1937 Mexican dramedy film

Beneath the Sky of Mexico (Spanish: Bajo el cielo de México) is a 1937 Mexican dramedy film directed by Fernando de Fuentes and written by Fuentes alongside José Ignacio Rocha. The film stars David Silva in an early career role, alongside Vilma Vidal, Rafael Falcón, Domingo Soler, and legendary comedian Joaquín Pardavé.

Produced during the transitional pre-Golden Age era of Mexican cinema, the film's narrative is structured as a classic romantic melodrama set against the backdrop of traditional rural Mexican society, tracking a complex love triangle that challenges traditional communal virtues. It is noted by film historians for its collaborative crew, featuring cinematography by regular Fuentes collaborator Ross Fisher and an original musical score composed by Manuel Esperón.

== Plot ==
The narrative centers on a classic romantic drama set against the backdrop of traditional rural Mexican society. The plot follows a complicated love triangle involving a beautiful young woman (Vilma Vidal) living in a country village and two competing male suitors who represent vastly different moral paths. While one of her suitors is an honest, hardworking local man genuinely devoted to her happiness, the other is a manipulative, deceitful rogue who seeks to exploit her vulnerability for personal gain.

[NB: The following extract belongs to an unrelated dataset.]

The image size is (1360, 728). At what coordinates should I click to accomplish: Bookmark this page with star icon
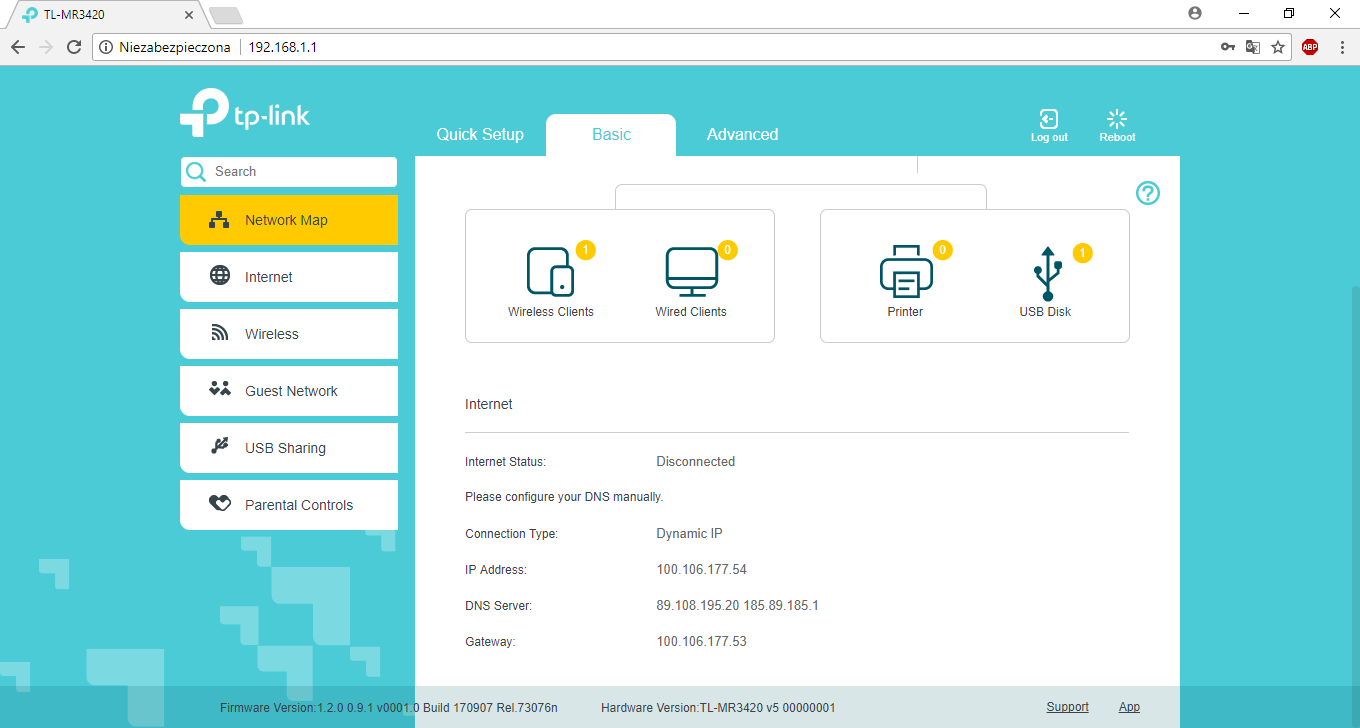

As the villainous suitor uses charm and underhanded deceptions to win her favor, his malicious schemes provoke severe tension within the small rural community, forcing the honest suitor to intervene. Through a series of escalating rural conflicts, public confrontations, and dramatic twists, the true intentions of both men are ultimately exposed to the village guard. This exposure forces the young woman to recognize the deception she was ensnared in, leading to the definitive defeat of the rogue and a heartwarming resolution that celebrates traditional communal values, integrity, and genuine romance under the Mexican countryside.

== Cast ==
- David Silva as Juan Pedro
- Vilma Vidal as Maruca
- Rafael Falcón as Felipe
- Domingo Soler as Don Rodrigo
- Joaquín Pardavé as Don Inocencio
- Carlos López "Chaflán" as El Solovino
- Emma Roldán as Doña Chuita
- Arturo de Córdova as Alberto
- Manuel Pozos as Don Margarito

== Release ==
Beneath the Sky of Mexico was officially released in theaters across Mexico on December 11, 1937. Following its domestic theatrical run, the film was distributed internationally across Latin American and Spanish-speaking markets, eventually gaining tracking under its literal English translation title, Beneath the Sky of Mexico.

=== Home media ===
The film has been preserved as a historically significant early sound feature from the pre-Golden Age era and has since been broadcast on specialized television channels dedicated to classic Mexican cinema, such as De Película.